I'm quite new with AWS. I'm developing a cloud application and I want to use S3 for file storaging. I read Request Rate and Performance Considerations - Amazon Simple Storage Service to understand better how indexing works in S3 but I've to say it is not so clear to me.

My application is multi-tenant and it will store many files for each customer.

My idea of key is:

bucketname/211a6589-caef-4554-acc6-bc0fd05d756d/a/f/z/3b288ae5-3779-49d1-a79e-1812d4fa76e2.pdf

The key composed in this way:

  1. bucket name
  2. uuid of the tenant
  3. 3 levels of folders randomly generated
  4. uuid of the file

The point 2. is useful to me because I have all data of a tenant into a folder. The uuid is unique and random so should be a good practice. I added also 3 levels of nested folders (randomly generated) because originally I created this method for a disk storage and in this way I can balance inodes on the filesystem.
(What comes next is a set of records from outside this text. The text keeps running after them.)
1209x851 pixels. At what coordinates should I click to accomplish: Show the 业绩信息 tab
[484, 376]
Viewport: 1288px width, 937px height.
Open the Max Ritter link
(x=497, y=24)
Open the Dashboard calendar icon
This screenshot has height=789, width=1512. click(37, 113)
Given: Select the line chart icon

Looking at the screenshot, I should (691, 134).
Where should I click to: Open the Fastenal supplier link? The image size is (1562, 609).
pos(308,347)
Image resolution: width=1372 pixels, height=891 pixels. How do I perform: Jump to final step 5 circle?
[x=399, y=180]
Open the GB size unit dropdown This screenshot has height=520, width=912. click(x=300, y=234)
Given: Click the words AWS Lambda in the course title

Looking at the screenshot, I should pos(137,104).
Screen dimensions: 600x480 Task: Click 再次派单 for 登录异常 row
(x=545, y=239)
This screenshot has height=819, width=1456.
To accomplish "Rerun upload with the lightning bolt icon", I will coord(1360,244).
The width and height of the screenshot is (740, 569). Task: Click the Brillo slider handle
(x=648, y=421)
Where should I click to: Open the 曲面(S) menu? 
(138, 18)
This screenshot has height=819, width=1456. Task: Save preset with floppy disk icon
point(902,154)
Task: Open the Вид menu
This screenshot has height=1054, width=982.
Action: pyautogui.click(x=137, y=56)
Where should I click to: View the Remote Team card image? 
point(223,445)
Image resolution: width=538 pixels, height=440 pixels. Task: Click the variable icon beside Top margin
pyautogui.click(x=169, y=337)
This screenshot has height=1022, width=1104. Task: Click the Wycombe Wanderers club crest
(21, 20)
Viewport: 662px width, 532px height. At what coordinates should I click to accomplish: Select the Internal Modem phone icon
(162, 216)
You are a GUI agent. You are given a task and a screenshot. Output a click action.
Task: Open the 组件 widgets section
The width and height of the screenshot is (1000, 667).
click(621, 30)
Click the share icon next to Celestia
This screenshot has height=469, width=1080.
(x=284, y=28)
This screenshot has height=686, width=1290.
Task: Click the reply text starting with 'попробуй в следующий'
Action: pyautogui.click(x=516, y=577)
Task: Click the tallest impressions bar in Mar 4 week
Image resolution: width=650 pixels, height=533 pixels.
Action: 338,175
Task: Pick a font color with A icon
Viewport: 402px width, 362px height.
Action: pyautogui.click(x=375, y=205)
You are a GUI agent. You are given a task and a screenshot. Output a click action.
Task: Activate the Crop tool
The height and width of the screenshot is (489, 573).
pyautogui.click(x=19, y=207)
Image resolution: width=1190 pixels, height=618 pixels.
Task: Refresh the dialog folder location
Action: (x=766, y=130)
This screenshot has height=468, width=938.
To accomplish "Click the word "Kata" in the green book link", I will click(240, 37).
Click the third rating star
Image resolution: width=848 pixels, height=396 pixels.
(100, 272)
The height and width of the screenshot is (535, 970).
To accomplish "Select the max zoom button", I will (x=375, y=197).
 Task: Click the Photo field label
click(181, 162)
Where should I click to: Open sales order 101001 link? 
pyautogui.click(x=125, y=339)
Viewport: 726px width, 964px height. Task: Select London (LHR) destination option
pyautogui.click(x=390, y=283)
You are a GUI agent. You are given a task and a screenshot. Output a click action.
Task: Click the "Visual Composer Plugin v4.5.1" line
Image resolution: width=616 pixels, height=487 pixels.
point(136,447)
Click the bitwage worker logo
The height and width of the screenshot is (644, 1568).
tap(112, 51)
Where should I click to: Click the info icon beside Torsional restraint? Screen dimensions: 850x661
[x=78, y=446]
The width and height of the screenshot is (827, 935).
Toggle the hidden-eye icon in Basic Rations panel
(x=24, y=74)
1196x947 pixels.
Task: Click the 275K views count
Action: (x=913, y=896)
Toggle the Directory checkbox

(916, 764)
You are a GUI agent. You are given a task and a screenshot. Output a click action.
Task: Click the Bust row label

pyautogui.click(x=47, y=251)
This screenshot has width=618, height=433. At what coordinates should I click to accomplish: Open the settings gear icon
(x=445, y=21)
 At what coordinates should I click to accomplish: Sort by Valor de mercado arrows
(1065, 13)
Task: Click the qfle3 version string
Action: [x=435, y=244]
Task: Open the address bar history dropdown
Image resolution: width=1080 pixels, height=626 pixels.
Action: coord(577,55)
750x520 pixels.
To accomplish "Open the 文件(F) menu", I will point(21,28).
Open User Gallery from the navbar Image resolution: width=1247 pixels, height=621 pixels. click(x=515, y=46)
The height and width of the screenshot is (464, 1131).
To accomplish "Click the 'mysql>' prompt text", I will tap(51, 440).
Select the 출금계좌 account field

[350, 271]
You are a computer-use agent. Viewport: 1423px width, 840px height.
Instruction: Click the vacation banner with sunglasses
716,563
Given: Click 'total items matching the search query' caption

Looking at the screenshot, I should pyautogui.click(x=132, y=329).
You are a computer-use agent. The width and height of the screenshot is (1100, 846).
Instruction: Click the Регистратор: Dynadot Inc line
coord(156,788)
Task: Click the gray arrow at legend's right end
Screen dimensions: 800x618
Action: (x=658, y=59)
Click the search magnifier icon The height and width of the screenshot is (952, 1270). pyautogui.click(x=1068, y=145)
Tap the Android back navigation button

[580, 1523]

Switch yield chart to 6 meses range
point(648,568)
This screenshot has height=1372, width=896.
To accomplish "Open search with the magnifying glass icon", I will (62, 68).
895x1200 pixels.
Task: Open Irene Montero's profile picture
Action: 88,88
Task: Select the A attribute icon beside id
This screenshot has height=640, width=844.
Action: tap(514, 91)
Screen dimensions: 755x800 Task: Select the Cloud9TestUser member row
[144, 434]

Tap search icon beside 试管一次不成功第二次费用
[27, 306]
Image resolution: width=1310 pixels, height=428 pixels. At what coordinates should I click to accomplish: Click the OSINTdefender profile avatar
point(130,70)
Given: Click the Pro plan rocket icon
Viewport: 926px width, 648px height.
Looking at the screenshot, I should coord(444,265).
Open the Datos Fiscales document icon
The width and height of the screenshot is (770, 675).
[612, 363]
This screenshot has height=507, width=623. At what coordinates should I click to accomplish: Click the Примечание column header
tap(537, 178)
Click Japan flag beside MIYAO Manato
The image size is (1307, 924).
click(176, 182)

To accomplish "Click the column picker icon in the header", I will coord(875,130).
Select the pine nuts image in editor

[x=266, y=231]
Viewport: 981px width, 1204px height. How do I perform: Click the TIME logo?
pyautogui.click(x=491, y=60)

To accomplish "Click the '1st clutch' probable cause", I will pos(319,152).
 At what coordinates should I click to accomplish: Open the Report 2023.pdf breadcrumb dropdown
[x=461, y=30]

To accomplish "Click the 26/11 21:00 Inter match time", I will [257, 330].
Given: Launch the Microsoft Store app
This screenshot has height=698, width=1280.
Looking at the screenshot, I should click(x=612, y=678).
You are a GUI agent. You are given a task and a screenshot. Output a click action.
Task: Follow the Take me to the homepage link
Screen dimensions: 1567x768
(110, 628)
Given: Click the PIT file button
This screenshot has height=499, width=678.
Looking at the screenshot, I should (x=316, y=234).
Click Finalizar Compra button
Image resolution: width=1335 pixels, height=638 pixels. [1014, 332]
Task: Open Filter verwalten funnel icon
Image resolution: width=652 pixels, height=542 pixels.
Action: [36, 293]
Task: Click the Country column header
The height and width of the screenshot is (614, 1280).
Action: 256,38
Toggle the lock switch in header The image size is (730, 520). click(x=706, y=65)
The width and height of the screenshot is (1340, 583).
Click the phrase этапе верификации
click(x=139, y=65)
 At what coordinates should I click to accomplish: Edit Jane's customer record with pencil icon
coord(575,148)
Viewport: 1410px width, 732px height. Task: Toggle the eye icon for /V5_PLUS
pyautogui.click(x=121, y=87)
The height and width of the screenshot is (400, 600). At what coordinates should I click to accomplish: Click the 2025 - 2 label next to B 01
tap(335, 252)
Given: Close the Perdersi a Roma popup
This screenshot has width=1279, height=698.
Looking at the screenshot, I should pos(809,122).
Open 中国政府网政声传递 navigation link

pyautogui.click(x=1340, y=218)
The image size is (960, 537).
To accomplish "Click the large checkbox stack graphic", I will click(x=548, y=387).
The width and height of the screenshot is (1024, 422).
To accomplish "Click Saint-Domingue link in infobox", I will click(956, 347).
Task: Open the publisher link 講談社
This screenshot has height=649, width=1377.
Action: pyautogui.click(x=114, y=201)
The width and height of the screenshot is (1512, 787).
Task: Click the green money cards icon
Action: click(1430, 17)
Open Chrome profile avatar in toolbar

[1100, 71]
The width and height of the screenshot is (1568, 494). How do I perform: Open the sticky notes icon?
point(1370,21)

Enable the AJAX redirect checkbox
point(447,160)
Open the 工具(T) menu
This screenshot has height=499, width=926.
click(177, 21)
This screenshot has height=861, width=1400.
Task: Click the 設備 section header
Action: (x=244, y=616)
From the documentation I don't understand exactly what part of the key is used to index in S3.

Is my approach good enough in order to get the best performance from S3?

1

1 Answers

1
votes

Firstly, this type of effort is only required if the bucket "routinely exceeds 100 PUT/LIST/DELETE requests per second or more than 300 GET requests per second".

This is not a typical situation, so don't expend too much effort if your application is unlikely to hit such levels. However, it is a good idea to get it "right" early on, if you think you will hit such levels.

The idea is to spread the load over the entire name space. Think of Amazon S3 as having a tree-structure for maintaining a list of objects. For large buckets, management of the tree-structure is spread across servers. The objective is to spread traffic over multiple servers rather than hitting only one server.

If you are using a UUID to store the an object and the UUID is random, then just use the UUID. That will be sufficient to spread the load across the tree-structure. Even just a few random characters at the front of the key is sufficient to spread the load.

If you particularly want to store files under a "per tenant" structure, then use:

tenant-uuid/object-uuid

This is slightly less good because one tenant could get/put lots of files simultaneously and it would hit a small portion of the tree-structure but that has a low likelihood for a multi-tenant application if you have many simultaneous users.